EXERCISE PROMPT:
Quote these lines word for word for all the records, leaving out the pictures.

begin INPUT DATA

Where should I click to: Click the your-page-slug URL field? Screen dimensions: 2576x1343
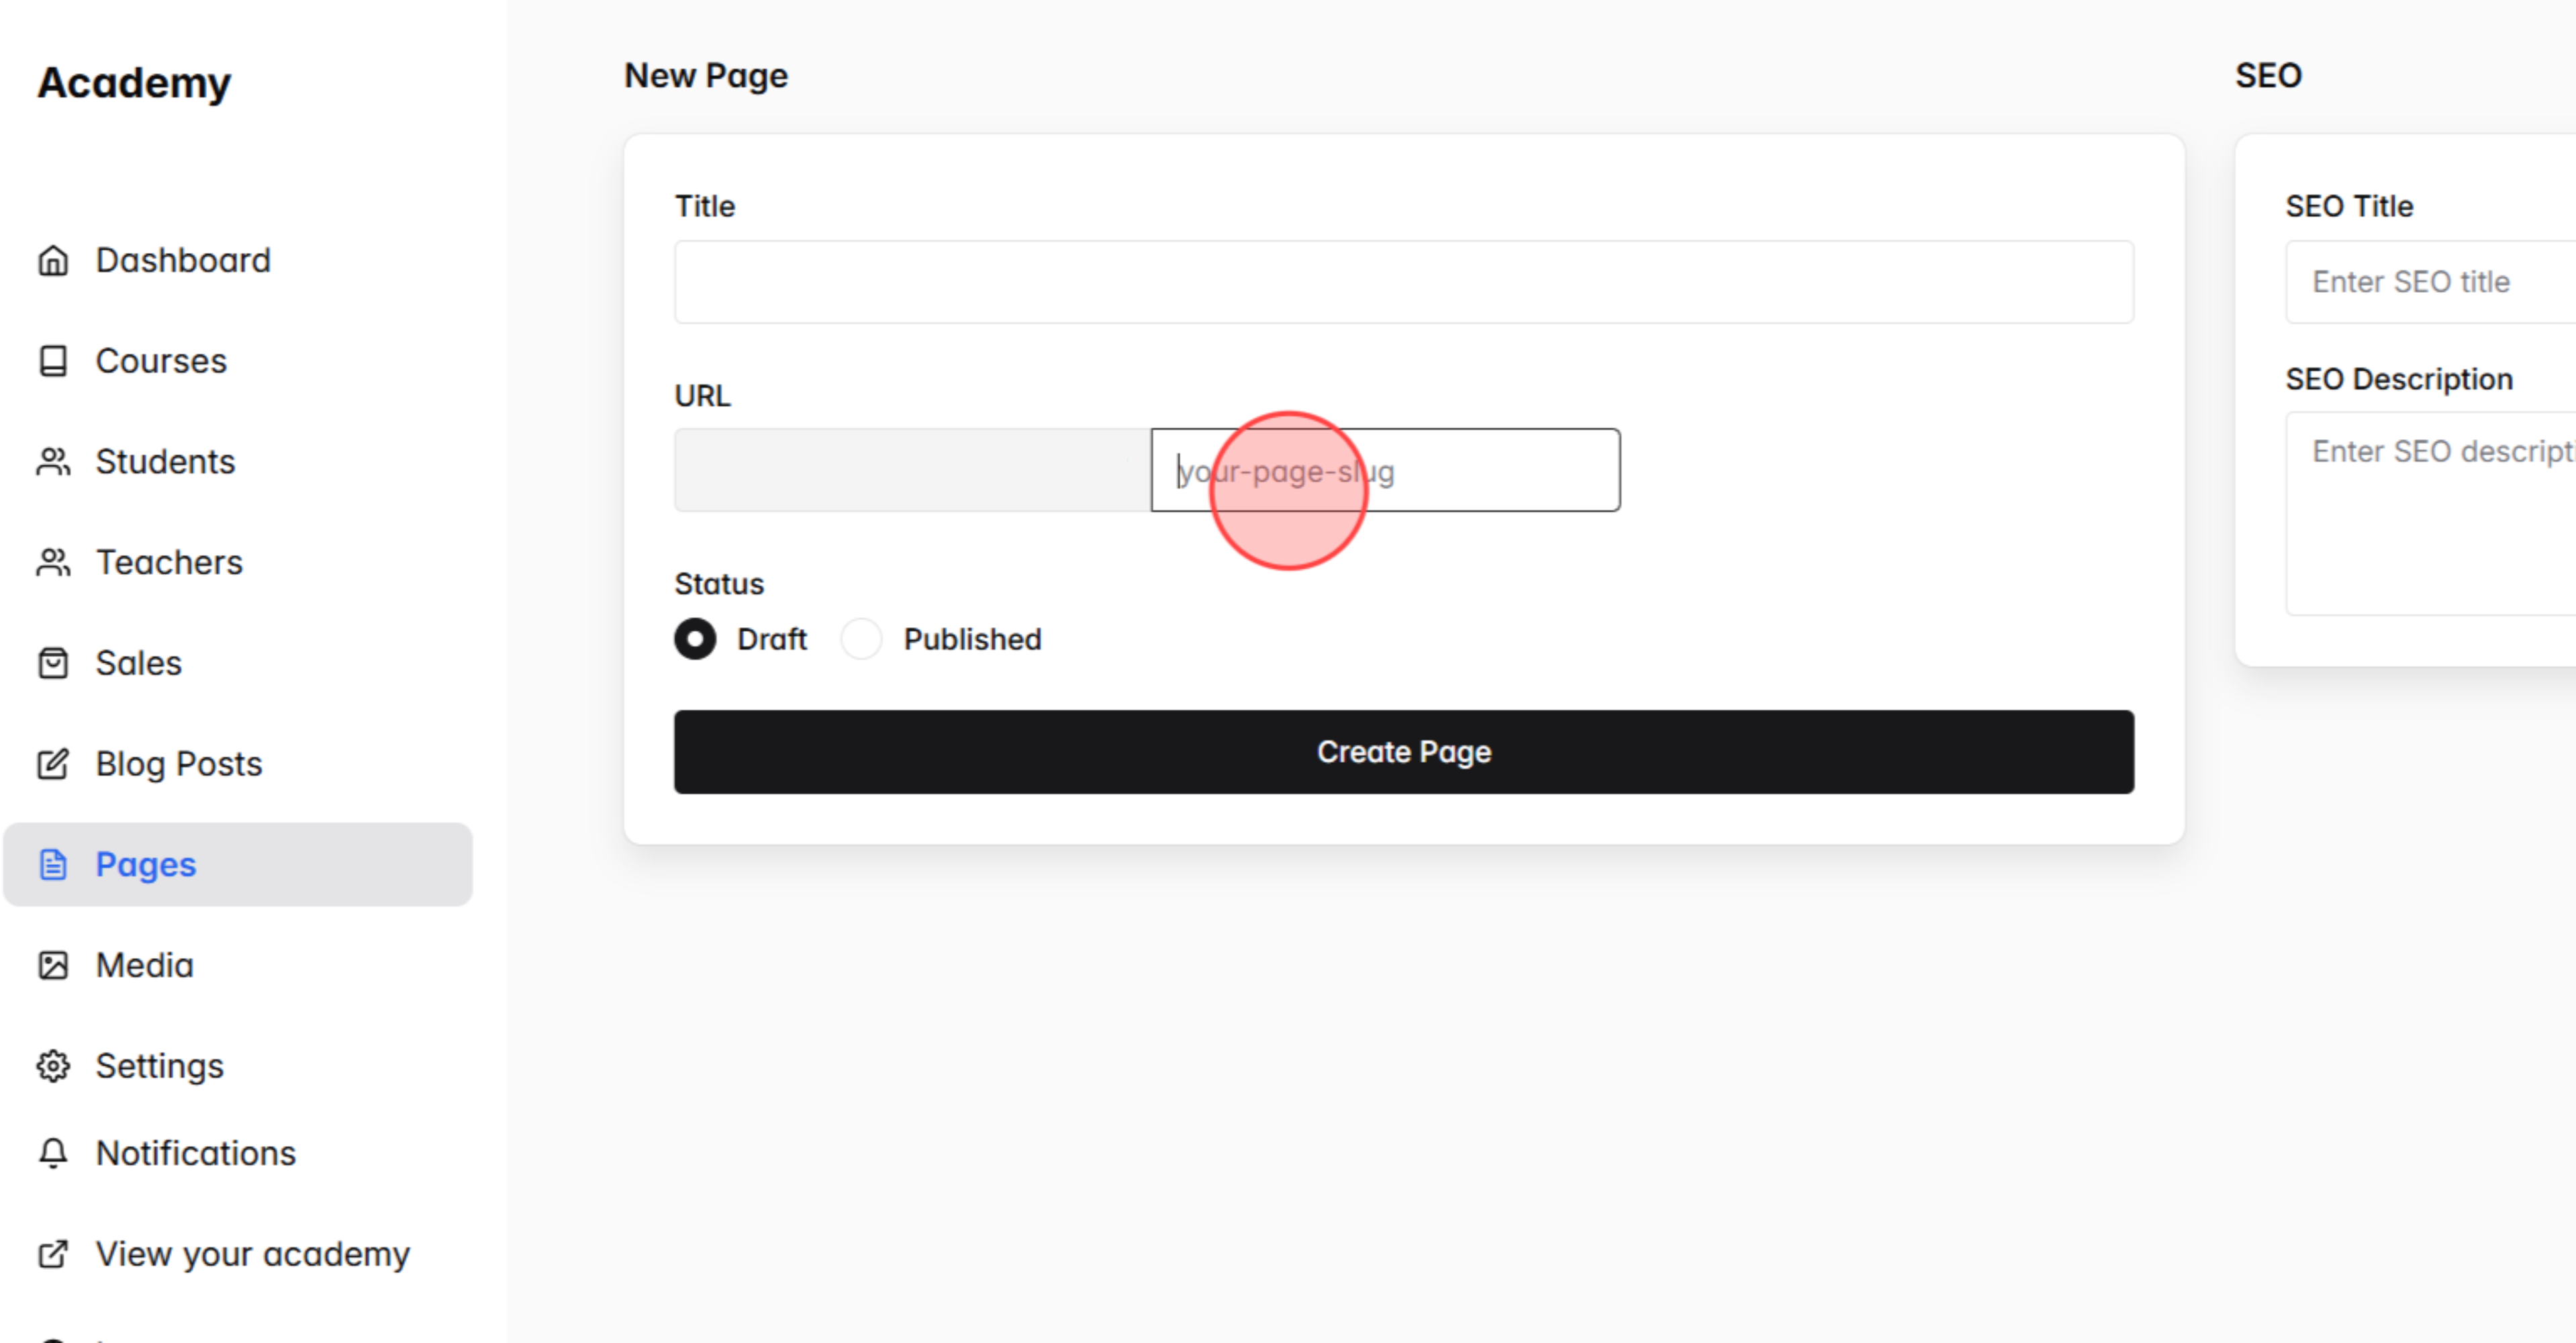click(1384, 470)
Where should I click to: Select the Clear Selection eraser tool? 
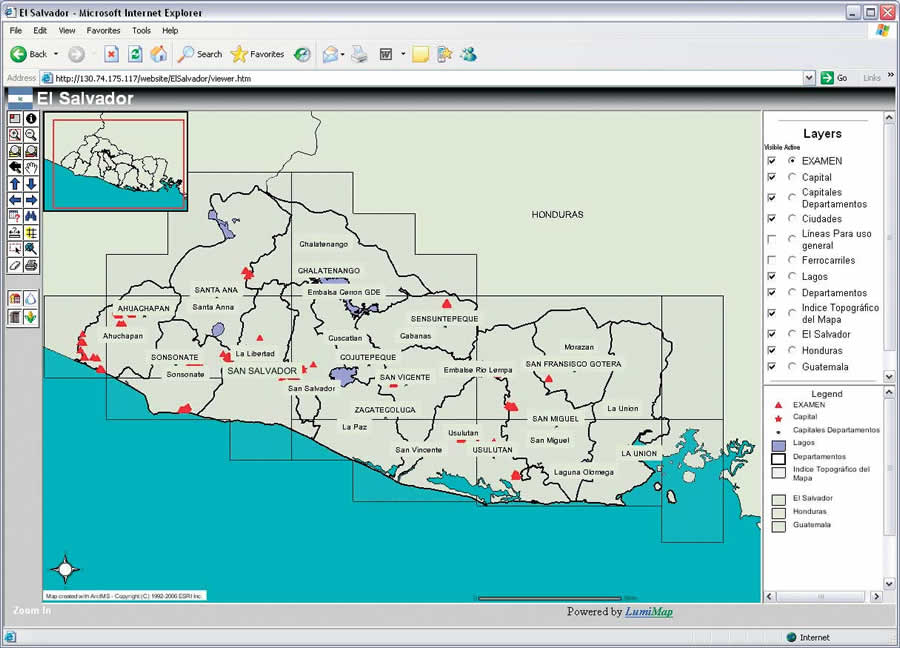click(15, 265)
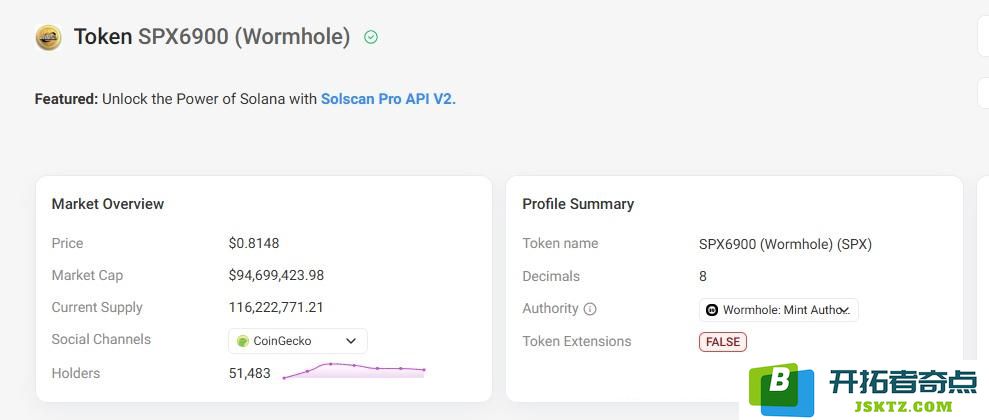Click the green B watermark logo
The height and width of the screenshot is (420, 989).
tap(781, 389)
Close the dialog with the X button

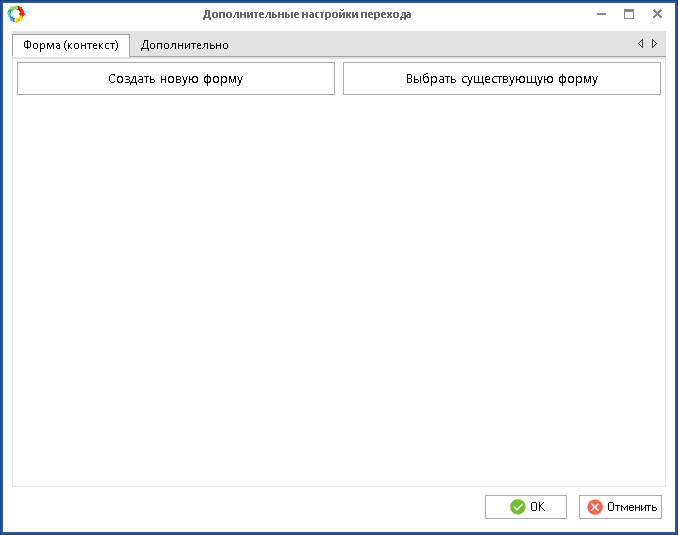[657, 14]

end INPUT DATA

RESPONSE TO THE TASK:
Where should I click to: Click the your-page-slug URL field? Screen dimensions: 2576x1343
click(1384, 470)
Where should I click to: Select the Clear Selection eraser tool? 
click(15, 265)
Click the green B watermark logo
The height and width of the screenshot is (420, 989).
tap(781, 389)
Close the dialog with the X button

[657, 14]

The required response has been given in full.